Franco Corelli as Don Alvaro from Verdi's La forza del destino (Photo by Louis Melançon, Met Archives)
A few minutes later the chimes rang again and Corelli came out of his dressing room in costume. He wore a mauve blouse, brown cape, black tights, and thigh-high boots with a pistol romantically stuck in one. A gold earring hung from his right lobe: the perfect progeny of an Inca princess and a Spanish grandee, an outcast with a glorious voice. At the moment, he was wringing his hands. Then, followed by his wife and an aide, he strode the half-block to the Metropolitan's stage, which in its several imaginative combinations is nearly as big as a football field.

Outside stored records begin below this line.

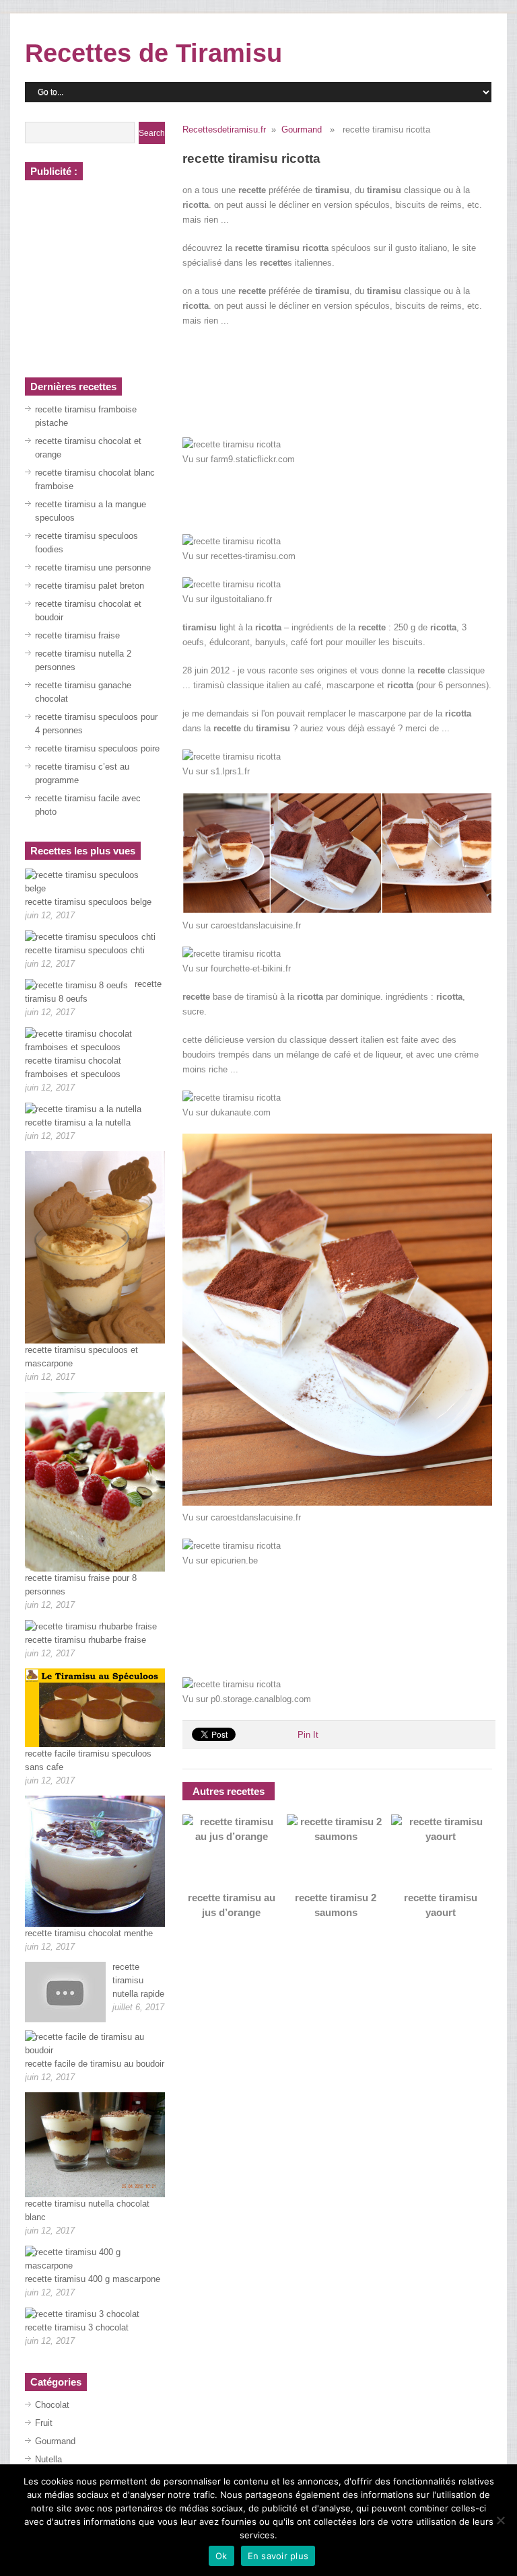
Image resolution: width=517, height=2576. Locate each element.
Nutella (48, 2459)
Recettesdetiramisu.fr (224, 129)
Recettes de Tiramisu (153, 53)
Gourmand (301, 129)
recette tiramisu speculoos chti (85, 950)
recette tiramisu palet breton (89, 586)
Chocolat (52, 2405)
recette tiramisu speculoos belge (88, 902)
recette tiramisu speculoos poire (97, 748)
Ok (221, 2555)
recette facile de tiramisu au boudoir (94, 2064)
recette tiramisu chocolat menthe (89, 1933)
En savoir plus (278, 2555)
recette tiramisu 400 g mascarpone (92, 2279)
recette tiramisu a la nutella (78, 1122)
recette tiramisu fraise (77, 635)
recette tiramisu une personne (93, 567)
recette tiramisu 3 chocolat (77, 2327)
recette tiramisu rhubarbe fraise (85, 1640)
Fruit (44, 2423)
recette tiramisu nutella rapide (138, 1980)
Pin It (308, 1735)
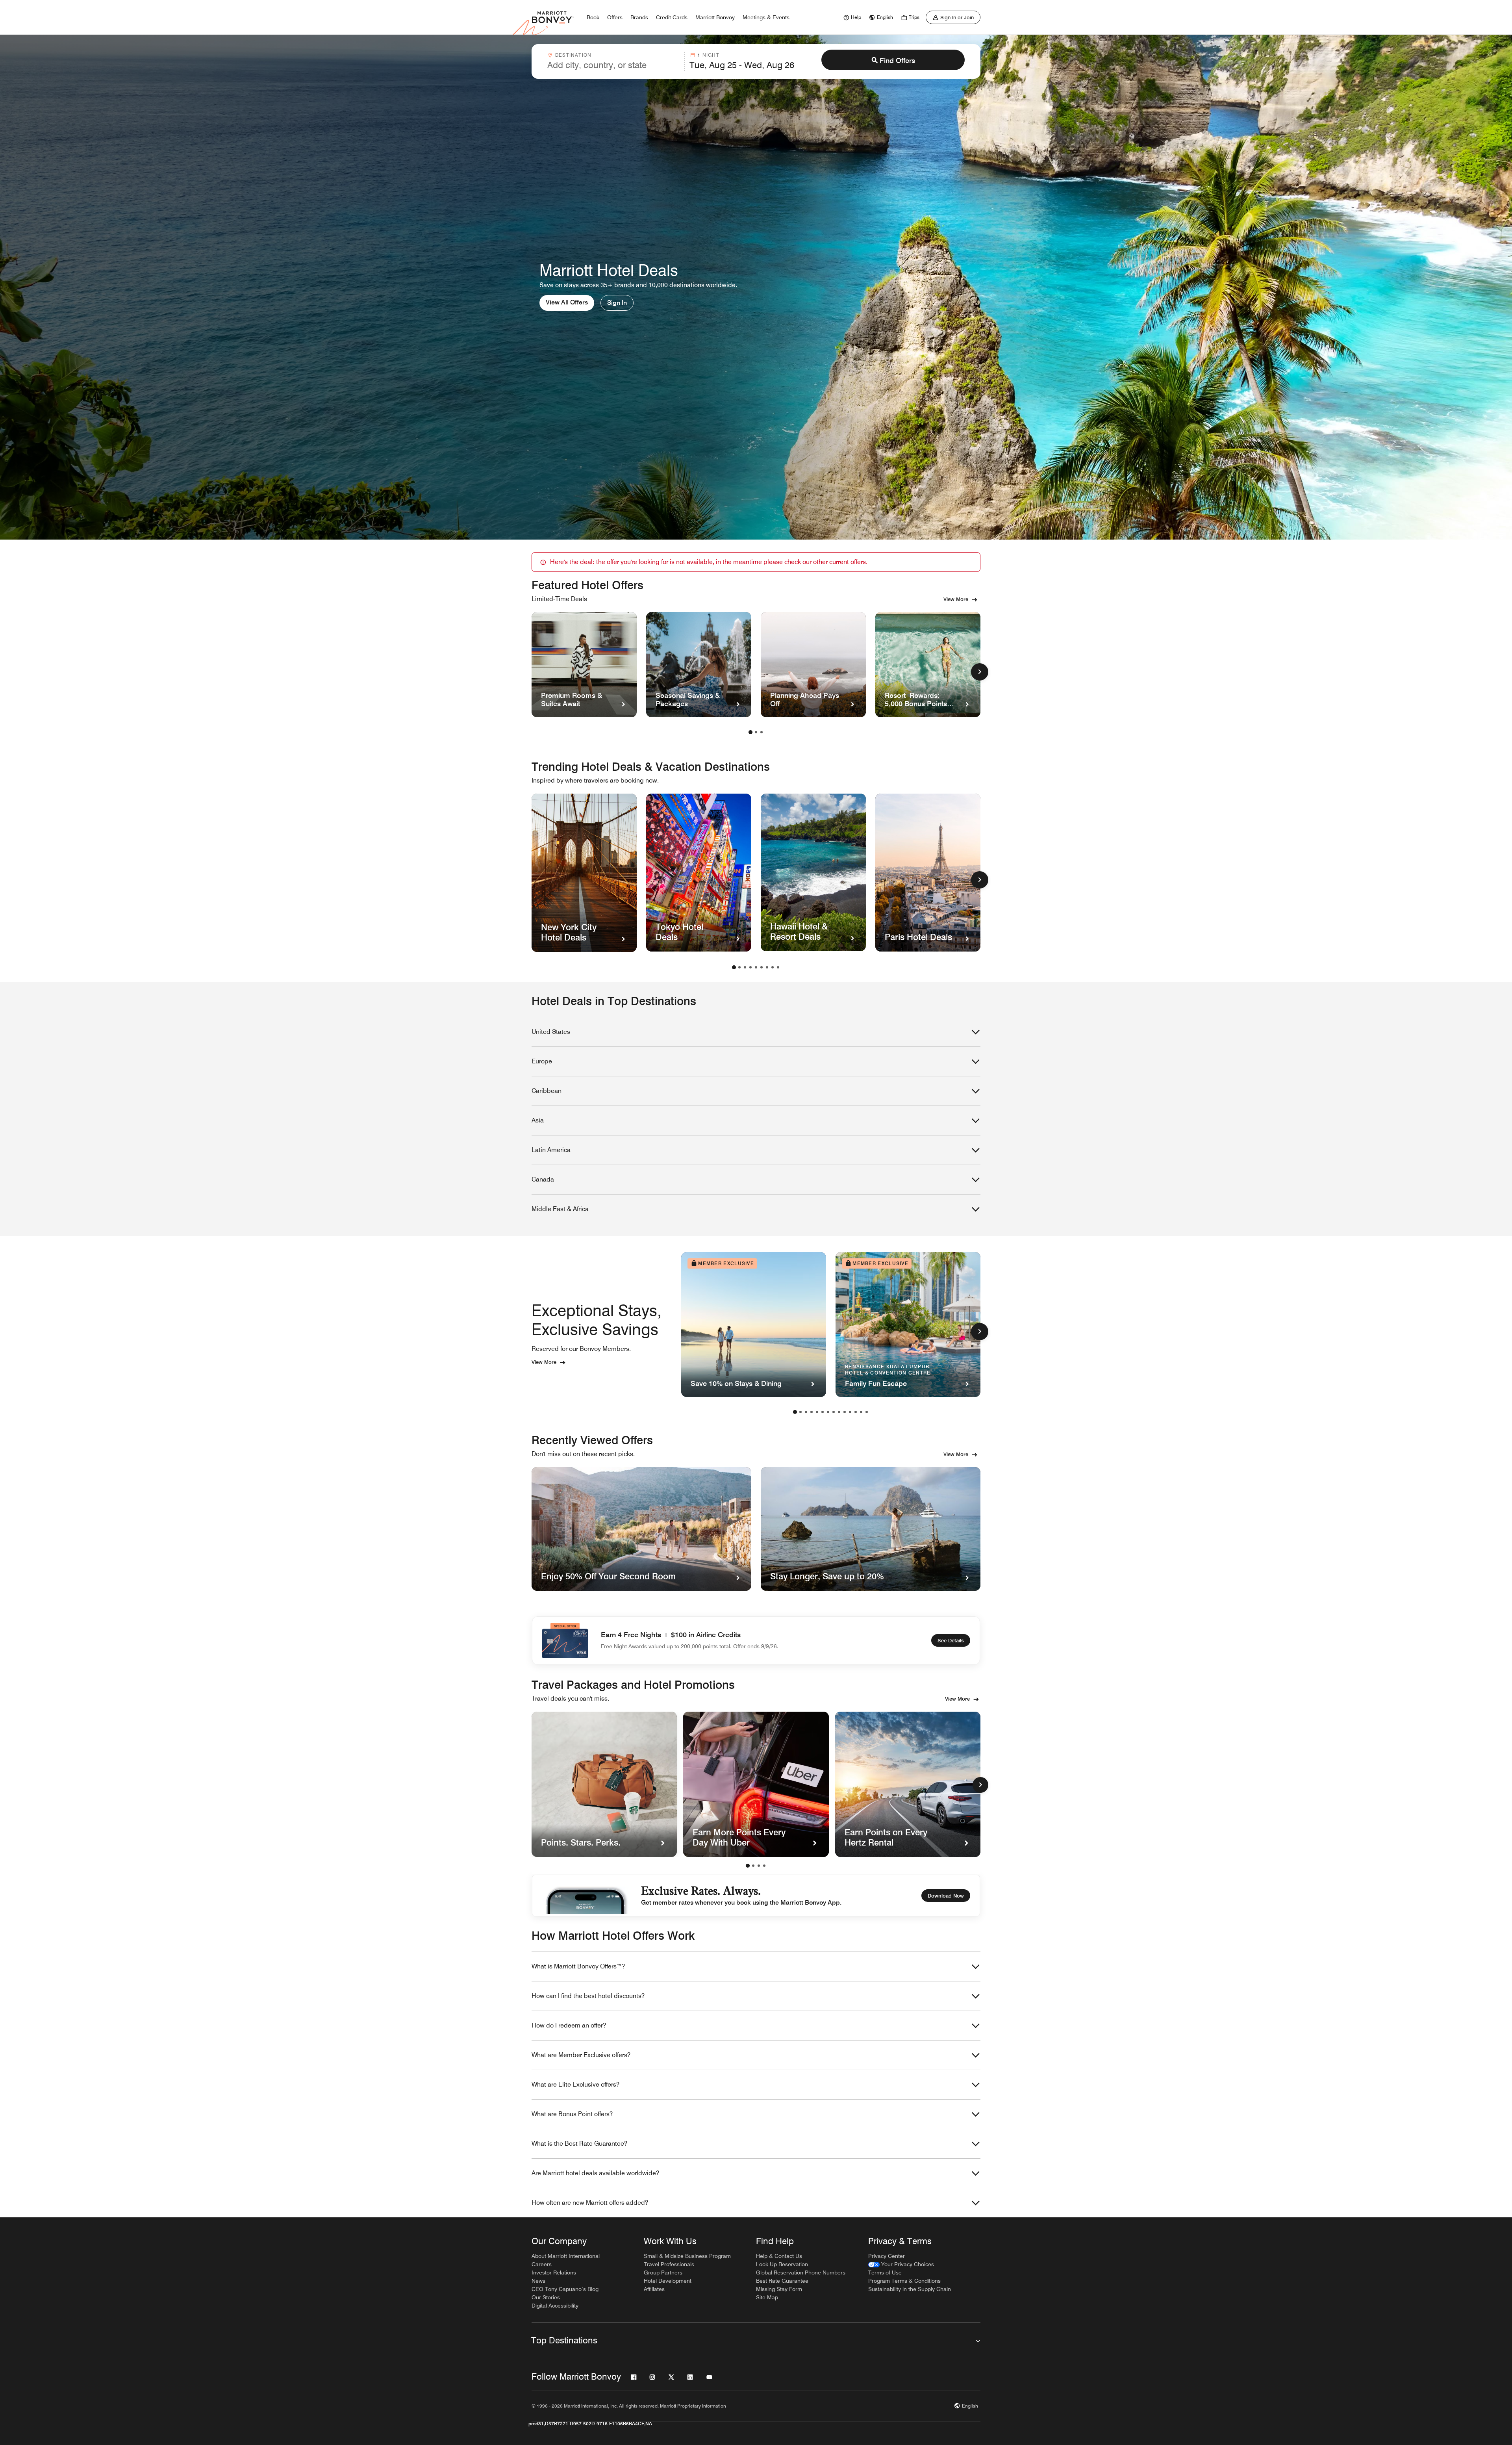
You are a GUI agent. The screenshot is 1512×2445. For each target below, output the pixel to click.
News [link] (538, 2281)
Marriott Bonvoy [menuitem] (715, 17)
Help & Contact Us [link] (779, 2256)
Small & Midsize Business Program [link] (687, 2256)
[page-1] (750, 732)
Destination (573, 55)
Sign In (617, 302)
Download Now (946, 1895)
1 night (708, 55)
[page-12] (855, 1412)
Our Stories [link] (546, 2297)
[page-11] (850, 1412)
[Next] (980, 1785)
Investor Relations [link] (554, 2272)
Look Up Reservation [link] (782, 2264)
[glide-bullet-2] (759, 1865)
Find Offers (897, 60)
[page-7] (767, 967)
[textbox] (613, 65)
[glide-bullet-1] (753, 1865)
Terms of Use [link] (885, 2272)
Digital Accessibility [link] (555, 2305)
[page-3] (761, 732)
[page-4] (750, 967)
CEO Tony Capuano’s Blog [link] (565, 2289)
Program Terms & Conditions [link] (904, 2281)
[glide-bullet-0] (748, 1865)
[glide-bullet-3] (764, 1865)
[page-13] (861, 1412)
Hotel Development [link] (667, 2281)
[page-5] (756, 967)
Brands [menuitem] (639, 17)
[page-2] (756, 732)
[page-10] (844, 1412)
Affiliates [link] (654, 2289)
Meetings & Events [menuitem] (766, 17)
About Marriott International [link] (566, 2256)
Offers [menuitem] (615, 17)
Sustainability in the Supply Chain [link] (909, 2289)
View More (955, 599)
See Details (951, 1640)
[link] (851, 17)
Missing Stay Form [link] (779, 2289)
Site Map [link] (767, 2297)
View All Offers (567, 302)
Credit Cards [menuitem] (671, 17)
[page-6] (761, 967)
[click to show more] (979, 672)
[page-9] (778, 967)
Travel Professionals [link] (669, 2264)
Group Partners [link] (663, 2272)
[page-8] (772, 967)
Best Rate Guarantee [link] (782, 2281)
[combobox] (613, 61)
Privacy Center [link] (886, 2256)
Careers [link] (542, 2264)
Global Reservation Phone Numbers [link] (800, 2272)
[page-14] (866, 1412)
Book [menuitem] (593, 17)
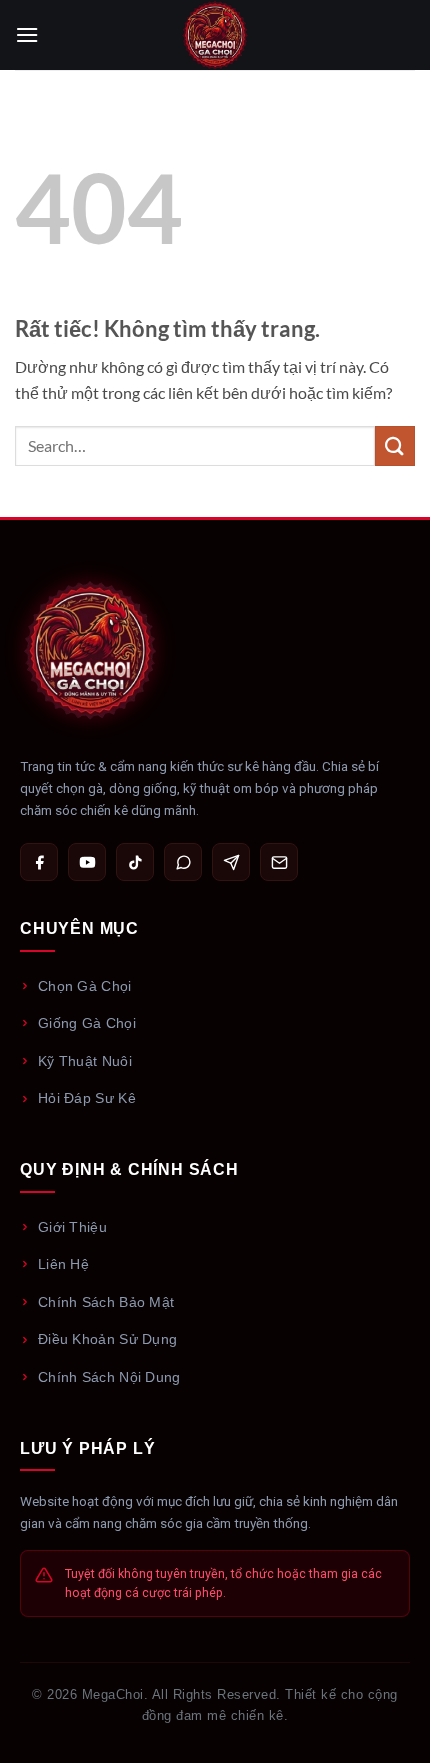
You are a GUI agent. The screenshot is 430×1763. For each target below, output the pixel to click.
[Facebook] (39, 862)
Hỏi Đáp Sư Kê (87, 1098)
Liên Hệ (63, 1264)
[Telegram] (231, 862)
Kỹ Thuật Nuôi (85, 1061)
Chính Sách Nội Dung (109, 1377)
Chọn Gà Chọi (85, 986)
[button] (27, 34)
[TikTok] (135, 862)
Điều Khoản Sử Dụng (107, 1339)
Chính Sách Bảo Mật (106, 1302)
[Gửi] (395, 445)
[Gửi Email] (279, 862)
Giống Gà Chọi (87, 1023)
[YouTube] (87, 862)
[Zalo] (183, 862)
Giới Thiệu (72, 1227)
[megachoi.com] (215, 35)
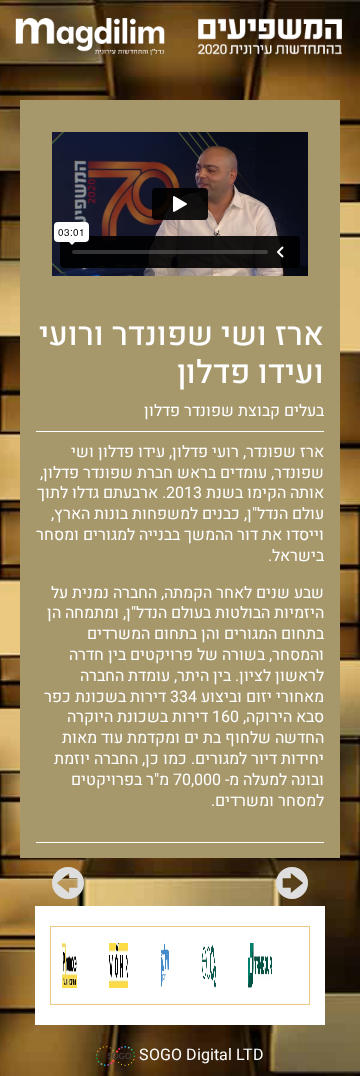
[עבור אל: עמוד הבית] (90, 35)
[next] (68, 887)
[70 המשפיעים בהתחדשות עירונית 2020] (270, 35)
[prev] (292, 887)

The first-act setting of a room in the palace of Leonora's father was in place, musty russet and brown canvas walls billowing in the backstage draft. Behind it stood a church, the set for the second scene. Only three stagehands were at work. Leontyne Price walked onstage in a royal-blue dress. "Ciao," she said to Corelli. "Ciao." Without another word, they began to pose like silent screen stars for the company photographer, Louis Melançon. Corelli stood a little behind Miss Price, his hand on her shoulder, her hand on his hand: Douglas Fairbanks and Mary Pickford. Melançon snapped his pictures as dim applause came from the front of the house, on the other side of the curtain. On the backstage television screens, Maestro Molinari-Pradelli could be seen entering the orchestral pit and taking a shy bow. The stage was suddenly clear of everyone except Miss Price and Louis Sgarro, who was to play her father, doomed to be murdered within twenty minutes. There was a smile from Miss Price, a last, energetic working of her mouth and throat muscles, a yawn or two, and then, with a great electronic whisper, the curtain went up.